Isu keamanan juga menjadi pekerjaan rumah penting bagi pemerintah jelang KTT APEC kali ini. Trauma Bom Bali I dan II memang sudah menurun, tapi kewaspadaan tetap utama. Maka, aparat keamanan tak mau berkompromi guna mengawal sejumlah kepala negara di Bali. Kapal perang dikerahkan, sejumlah jalan ditutup.

Bahkan, bandara Ngurah Rai sampai harus “shutdown” dari kegiatan komersial selama tiga hari. Walaupun ada kerugian dari sisi pendapatan, namun demi merah-putih, semua pihak memahami situasi yang demikian. Baik Angkasa Pura, maskapai penerbangan dan pihak swasta, tak terlalu mempermasalahkan “isolasi” Bali untuk sementara waktu.
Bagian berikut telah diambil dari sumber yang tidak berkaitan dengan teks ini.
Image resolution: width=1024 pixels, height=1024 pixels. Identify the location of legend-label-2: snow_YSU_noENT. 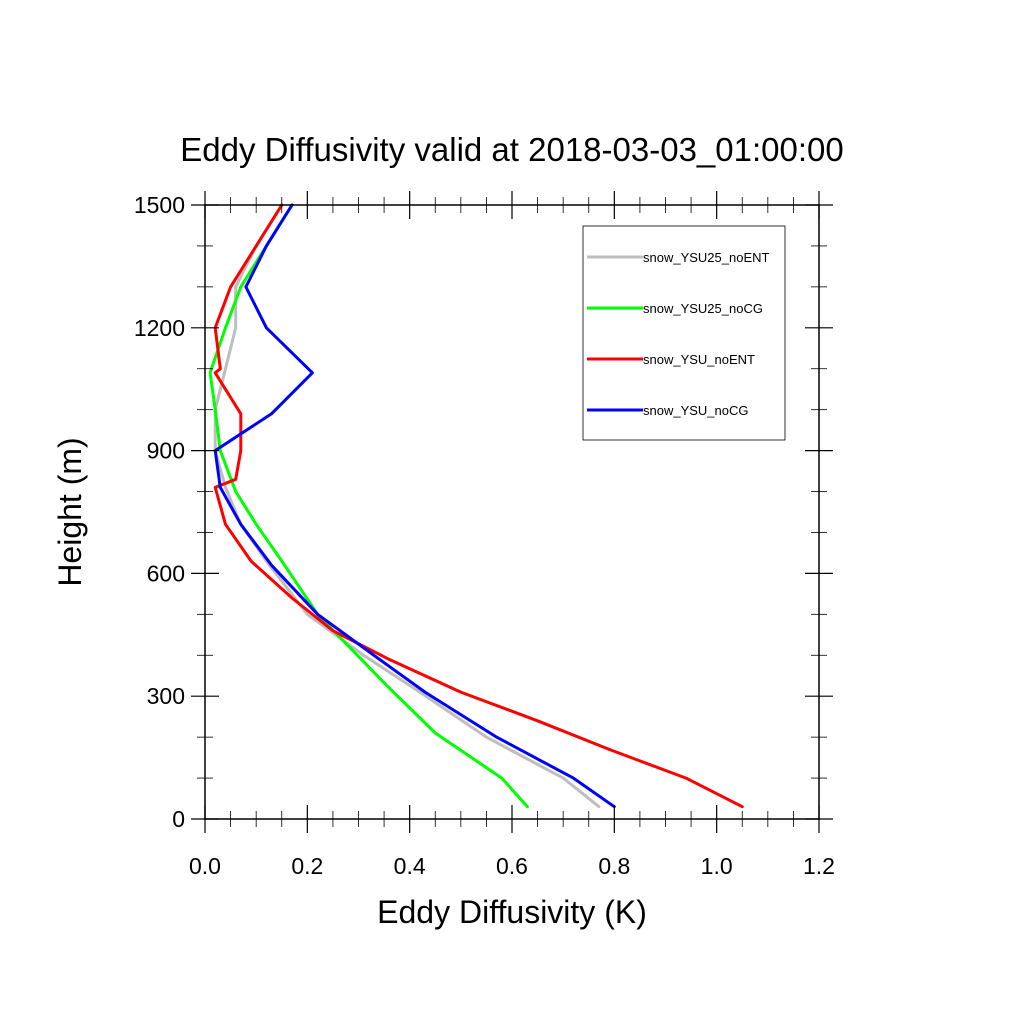
(699, 360).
Sebuah media nasional memotret bagaimana lengangnya bandara Bali saat APEC berlangsung. Pemandangan yang tidak biasa. Di luar itu, kemegahan the new Ngurah Rai Airport juga menjadi suguhan lain bagi para delegasi APEC.
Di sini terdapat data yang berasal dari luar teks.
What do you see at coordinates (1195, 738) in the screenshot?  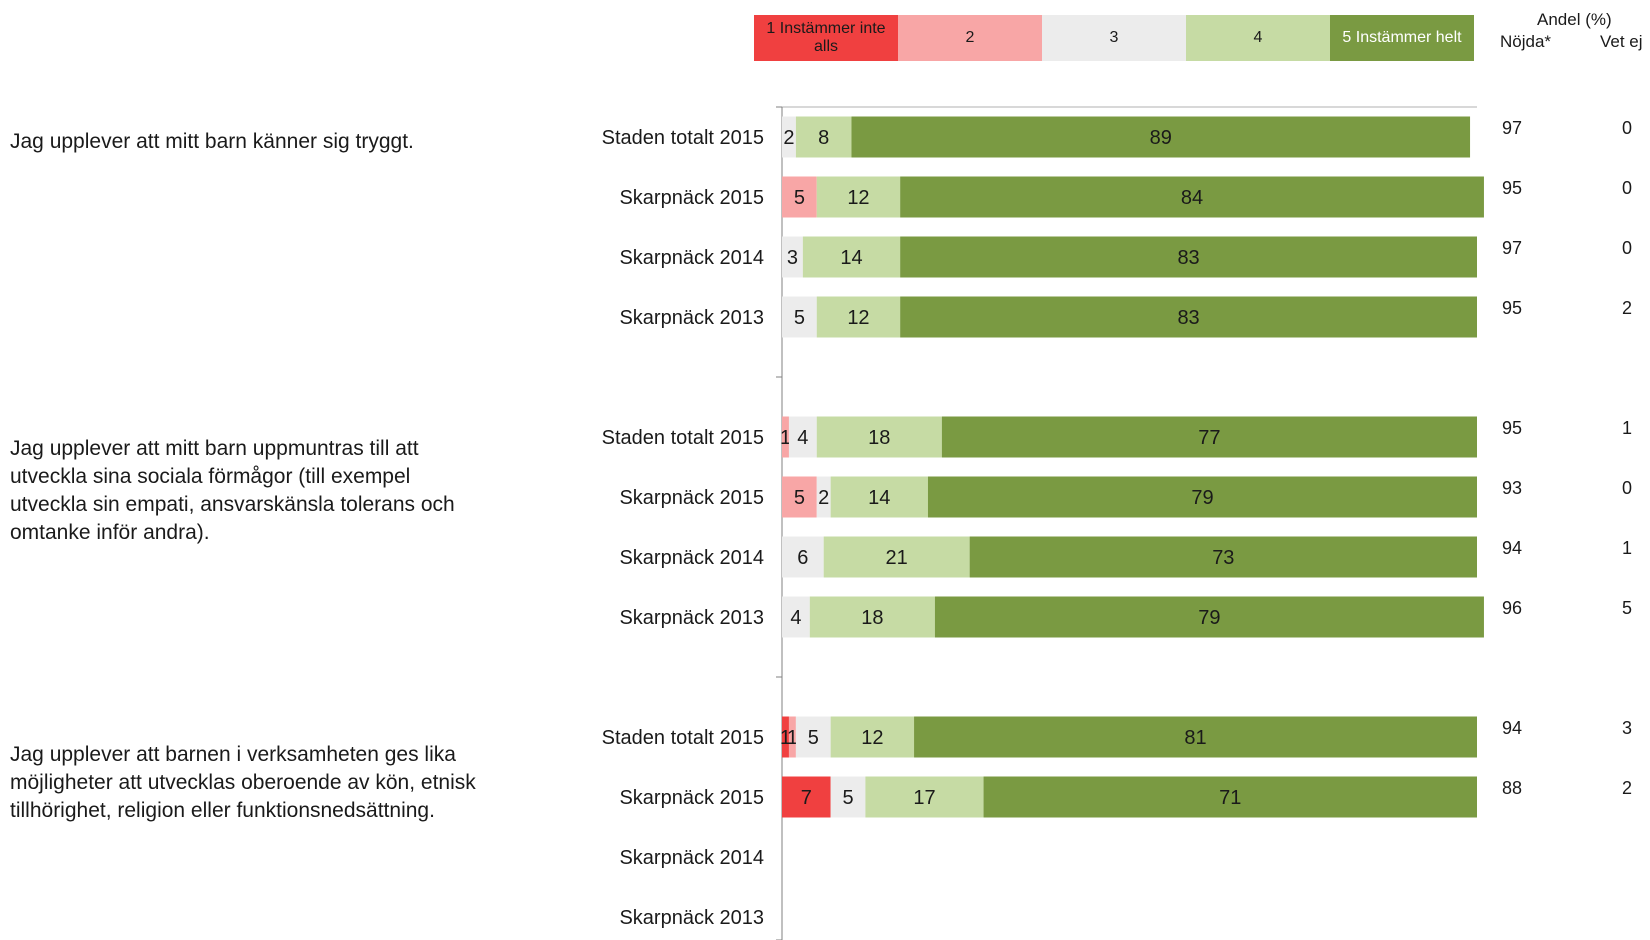 I see `data-label: 81` at bounding box center [1195, 738].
Membangun citra positif Indonesia di dunia internasional memang tidak mudah. Forum APEC Bali 2013 yang baru saja berakhir merupakan media yang tepat untuk menunjukkan siapa kita. Ditambah dengan keramahtamahan masyarakat Bali, keindahan Pulau Dewata dan infrastruktur yang mengesankan, Indonesia kini bukanlah Indonesia pasca reformasi yang diterpa krisis.

Kita justru tengah membangun ekonomi menuju salah satu pemain penting kawasan. Sejumlah indikator cukup untuk meng-capture performance Indonesia dalam lima tahun terakhir. Kita adalah negara G20 member dengan GDP no-16 dunia. Indonesia juga sekarang masuk kelompok MIST (Mexico, Indonesia, South Korea dan Turki), group negara-negara emerging yang digadang-gadang akan menggantikan dominasi BRIC (Brazil, Rusia, India dan China) di tahun-tahun mendatang.(***)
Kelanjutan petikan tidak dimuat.